Wir werden im Laufe der nächsten Woche ausführlicher über diese Punkte berichten.
- Weitere Informationen:
- General-Anzeiger: „Weicheres Wasser für Bornheim“ 4/5.10.2014
- General-Anzeiger: „Königstraße bleibt einspurig“ 4/5.10.2014
Die ABB hat wie viele andere Organisationen und Parteien diese Erklärung unterschrieben:
Bornheimer Erklärung
Für Respekt, Akzeptanz und Toleranz in Bornheim
Flucht ist inzwischen die häufigste Ursache dafür, dass Menschen ihre Heimat verlassen. Die Krisen dieser Welt führen dazu, dass die sicheren Länder in der Verantwortung stehen, diesen Menschen Schutz, Asyl und Unterkunft zu bieten, weil Verfolgung, Krieg und Armut ein Leben in Würde und oft sogar das Überleben unmöglich machen. Ganz Deutschland – und damit auch die Bundesländer sowie unsere Städte und Gemeinden – stehen hier in einer politischen Verantwortung, die in unserer freiheitlich demokratischen Grundordnung verankert ist.
Aufgrund der Zunahme kriegerischer Auseinandersetzungen nimmt die Zahl der Flüchtlinge auch in unserer Stadt zu. Die Menschen sind gezwungen, zu fliehen – und auch wir in Bornheim sind in der Pflicht zu handeln: In drei Unterkünften wohnen bei uns Flüchtlinge, und auch Bornheimer Familien nehmen aus humanitären Gründen Flüchtlinge in ihr Haus auf. Doch in den Wohnheimen reicht der zur Verfügung stehende Raum nicht mehr, um ein menschenwürdiges Wohnen zu gewährleisten.
Deshalb errichten wir in Bornheim zusätzliche Unterkünfte: Kleine Wohneinheiten, dezentral und mit sozialer Betreuung. Die Menschenwürde ist nach Artikel 1 des Grundgesetzes unantastbar. Für uns in Bornheim ist das nicht nur gesetzliche Pflicht und Aufgabe, sondern Überzeugung und Verantwortung. Unser Prinzip: Die Menschen stehen im Vordergrund.
Wir müssen feststellen: Es gibt Gruppierungen, die die Not anderer Menschen für ihre Ziele benutzen. Auch in Bornheim versuchen rechtsextreme Initiativen, die Bevölkerung zu verunsichern und Überfremdungsängste zu schüren. Die Stadt Bornheim stand und steht mit Kirchen, Wohlfahrtsverbänden, Migrantenorganisationen, Unternehmern und Gewerkschaften an der Seite der Flüchtlinge.
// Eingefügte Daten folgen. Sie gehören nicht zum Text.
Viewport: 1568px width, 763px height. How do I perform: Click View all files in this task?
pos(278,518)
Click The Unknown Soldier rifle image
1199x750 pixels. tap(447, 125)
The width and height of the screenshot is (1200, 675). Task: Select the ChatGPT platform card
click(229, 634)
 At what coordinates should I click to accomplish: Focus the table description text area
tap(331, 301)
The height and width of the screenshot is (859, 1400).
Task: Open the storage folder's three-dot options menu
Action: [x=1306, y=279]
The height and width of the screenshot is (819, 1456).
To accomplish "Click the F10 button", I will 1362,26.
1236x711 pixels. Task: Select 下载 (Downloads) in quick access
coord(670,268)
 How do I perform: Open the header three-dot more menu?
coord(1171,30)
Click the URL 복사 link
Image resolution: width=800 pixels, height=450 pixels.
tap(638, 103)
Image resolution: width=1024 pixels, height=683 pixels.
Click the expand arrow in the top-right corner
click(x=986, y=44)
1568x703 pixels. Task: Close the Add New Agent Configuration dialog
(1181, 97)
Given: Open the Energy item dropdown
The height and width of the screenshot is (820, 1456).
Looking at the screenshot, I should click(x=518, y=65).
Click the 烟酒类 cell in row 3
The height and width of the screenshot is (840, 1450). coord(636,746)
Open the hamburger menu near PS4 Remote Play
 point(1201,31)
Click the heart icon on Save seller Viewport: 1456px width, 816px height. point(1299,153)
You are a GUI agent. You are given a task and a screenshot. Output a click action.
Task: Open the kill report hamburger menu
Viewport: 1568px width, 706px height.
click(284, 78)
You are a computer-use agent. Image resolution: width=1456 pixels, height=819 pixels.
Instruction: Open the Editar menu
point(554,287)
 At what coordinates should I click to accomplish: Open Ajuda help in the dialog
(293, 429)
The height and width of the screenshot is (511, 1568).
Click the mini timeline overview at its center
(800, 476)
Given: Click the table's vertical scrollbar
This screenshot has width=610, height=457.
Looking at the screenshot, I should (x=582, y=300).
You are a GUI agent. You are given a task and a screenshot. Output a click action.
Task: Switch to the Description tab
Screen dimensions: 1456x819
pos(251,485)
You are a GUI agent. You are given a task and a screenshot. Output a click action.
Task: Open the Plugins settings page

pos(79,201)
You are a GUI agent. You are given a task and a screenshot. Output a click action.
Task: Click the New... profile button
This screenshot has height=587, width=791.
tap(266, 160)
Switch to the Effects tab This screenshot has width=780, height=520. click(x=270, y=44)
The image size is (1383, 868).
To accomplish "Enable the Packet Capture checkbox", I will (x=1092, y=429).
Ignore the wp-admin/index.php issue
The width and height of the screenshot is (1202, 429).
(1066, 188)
Wer immer versuchen will, gegen unsere Überzeugung und gegen die Menschen, die unter unserem Schutz stehen, Stimmung zu machen, wird keinen Erfolg haben. In Bornheim ist kein Platz für menschenverachtende Gesinnung.
Bundespräsident Joachim Gauck sagte jüngst zum Thema Flucht und Flüchtlinge: „Menschen zu begegnen, das ist etwas anderes, als nur Zahlen zu begegnen oder Statistiken. Man blickt in Gesichter – verstörte, verängstigte –, hört die dramatischen Geschichten, spürt die Hoffnung auf Hilfe aus der Ferne, aus der Fremde.“ Zu dieser Hilfe leisten auch wir in Bornheim unseren Beitrag. Mit Respekt. Mit Akzeptanz. Mit Toleranz.